"""

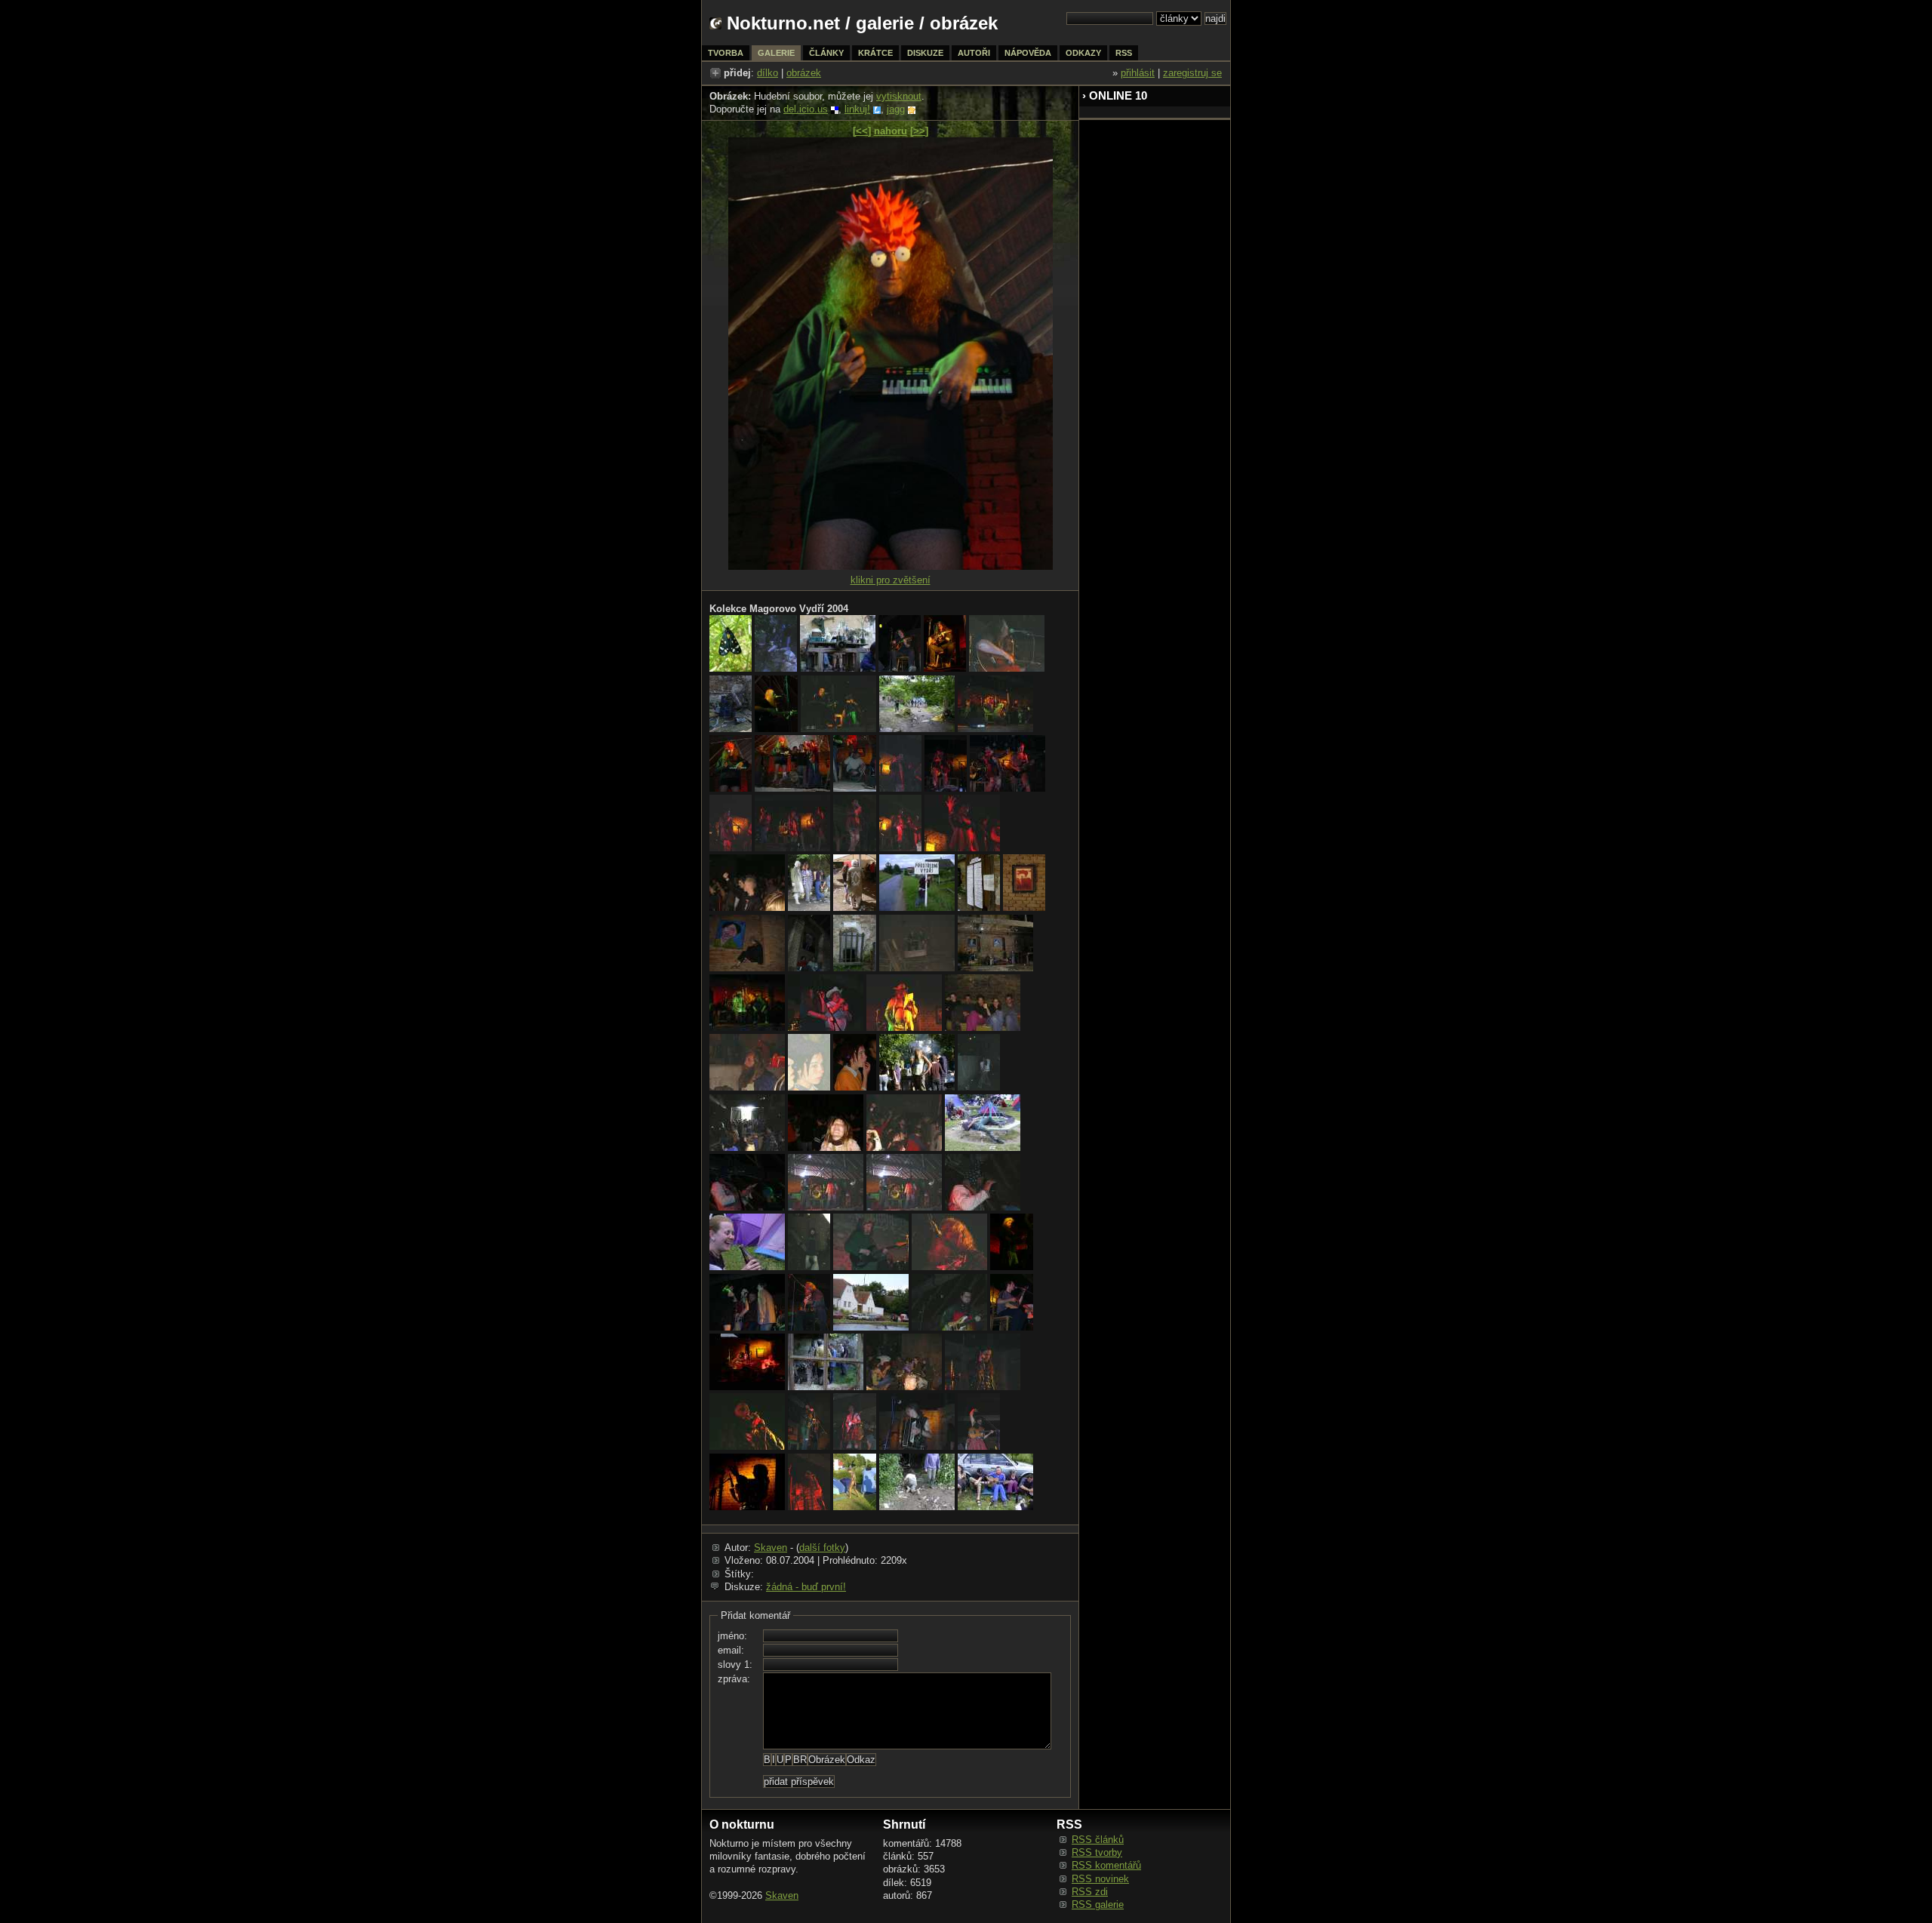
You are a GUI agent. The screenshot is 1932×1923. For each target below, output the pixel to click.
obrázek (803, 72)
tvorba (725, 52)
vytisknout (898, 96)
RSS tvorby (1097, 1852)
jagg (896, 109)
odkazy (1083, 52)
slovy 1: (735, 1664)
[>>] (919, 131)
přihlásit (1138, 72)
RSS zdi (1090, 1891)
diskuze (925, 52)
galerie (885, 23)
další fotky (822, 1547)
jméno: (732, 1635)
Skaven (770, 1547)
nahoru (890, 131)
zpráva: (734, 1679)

"""
"""

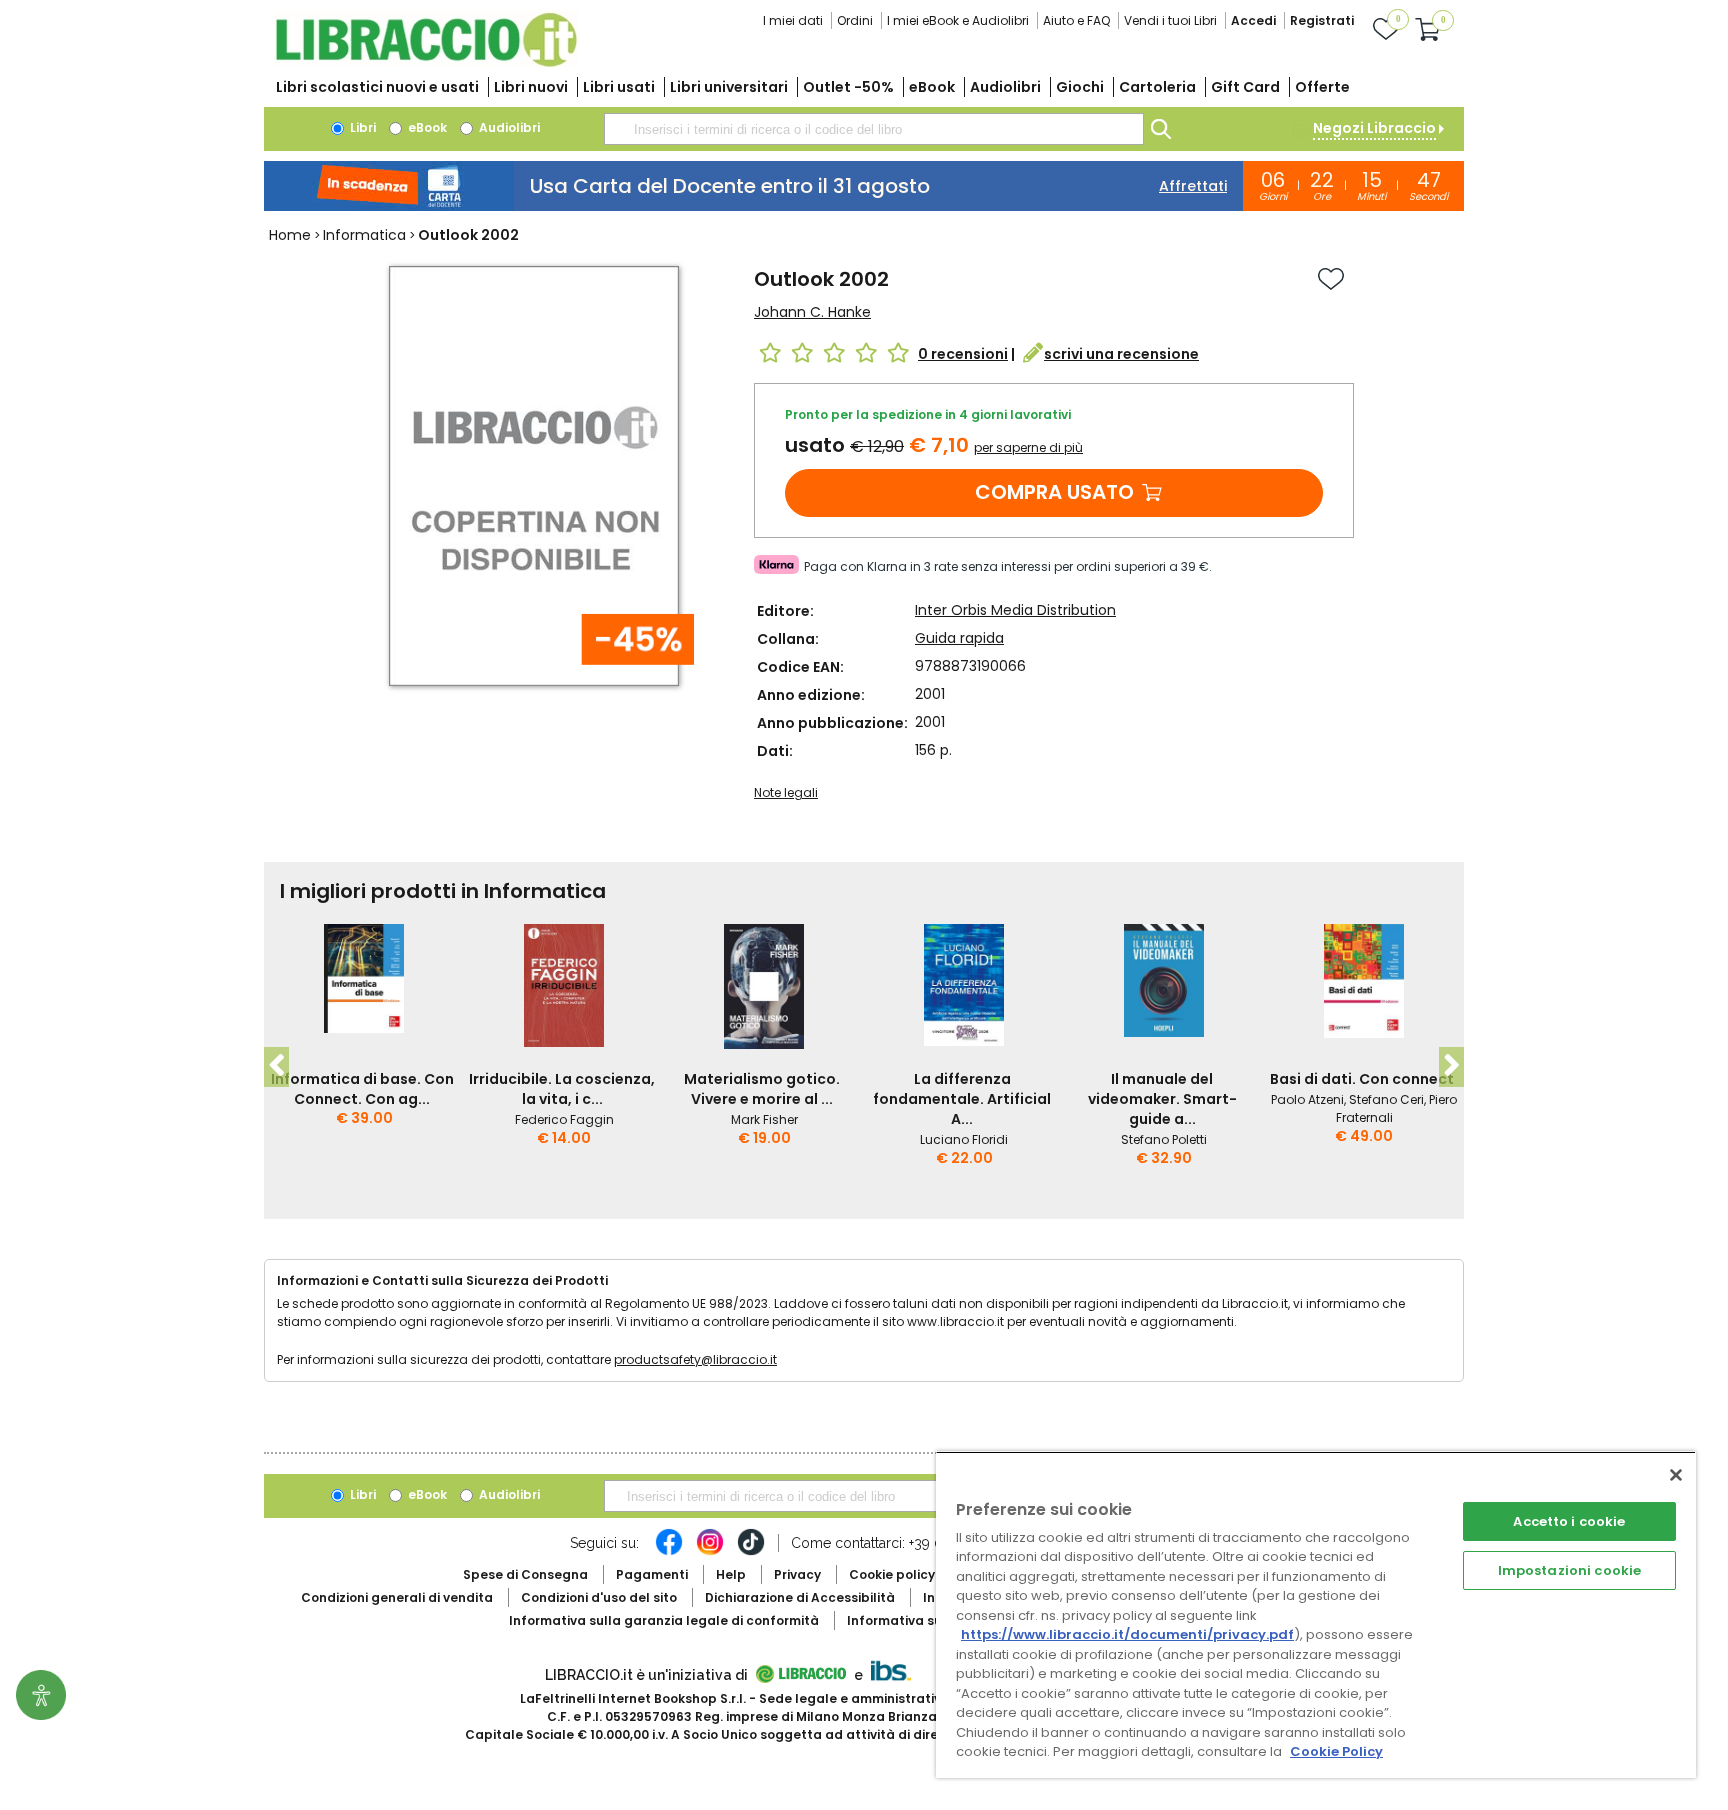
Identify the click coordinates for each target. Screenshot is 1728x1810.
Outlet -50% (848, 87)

"""
"""

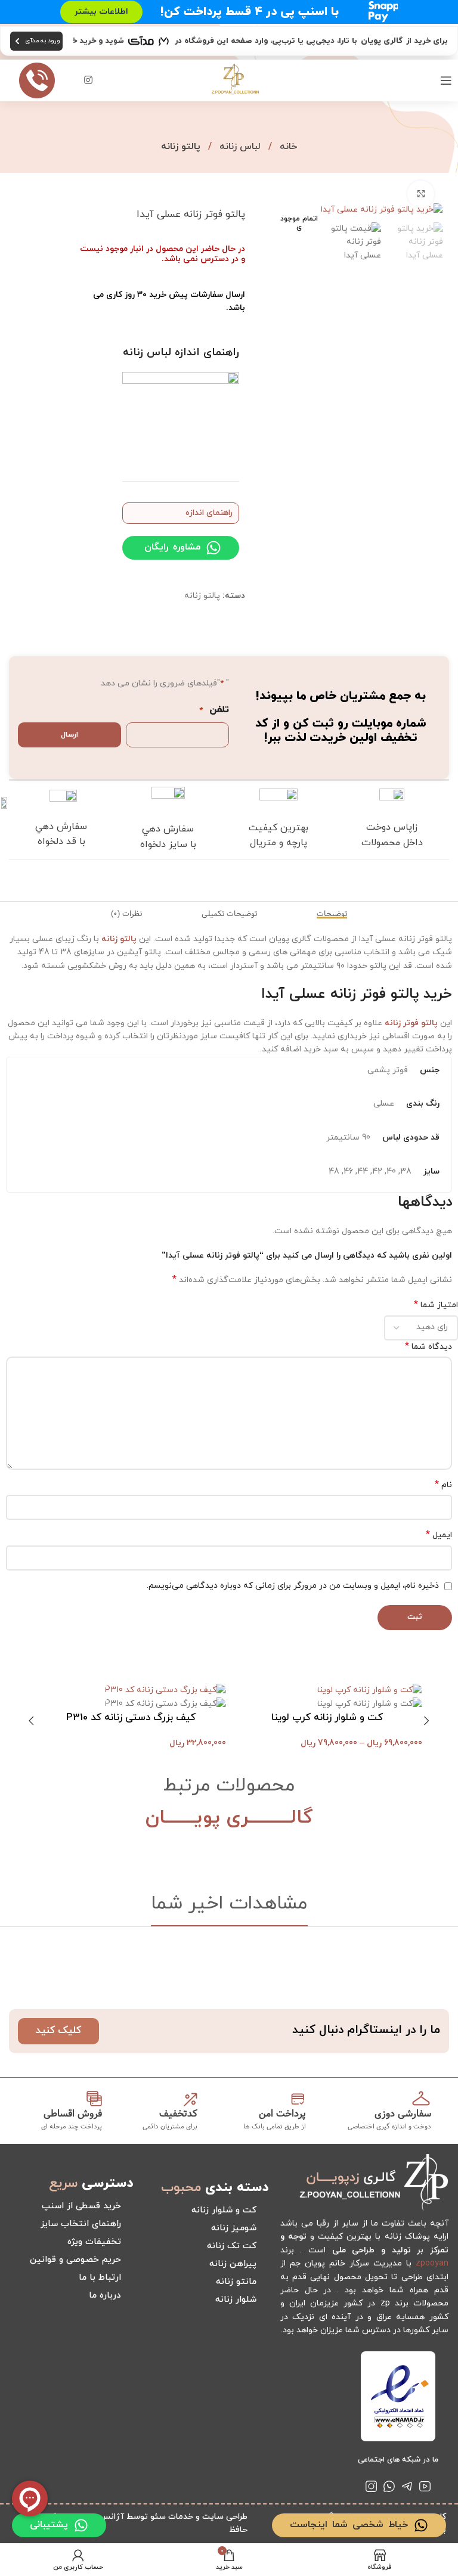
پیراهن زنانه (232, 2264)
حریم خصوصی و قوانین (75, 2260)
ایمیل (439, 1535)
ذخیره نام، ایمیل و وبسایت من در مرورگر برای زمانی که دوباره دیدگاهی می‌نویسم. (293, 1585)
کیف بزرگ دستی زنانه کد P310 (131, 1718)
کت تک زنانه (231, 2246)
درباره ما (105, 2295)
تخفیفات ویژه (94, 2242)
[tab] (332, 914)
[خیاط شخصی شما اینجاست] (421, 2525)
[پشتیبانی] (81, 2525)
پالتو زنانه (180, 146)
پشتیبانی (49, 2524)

"""

• **PROBLEM REQUIREMENTS**
Return only the stretch of the material above from the line holding "[خیاط شخصی شما اینجاست] (421, 2525)" through the line holding "پشتیبانی (49, 2524)", copied exactly.

• **SOLUTION TO THIS TASK**
[خیاط شخصی شما اینجاست] (421, 2525)
[پشتیبانی] (81, 2525)
پالتو زنانه (180, 146)
پشتیبانی (49, 2524)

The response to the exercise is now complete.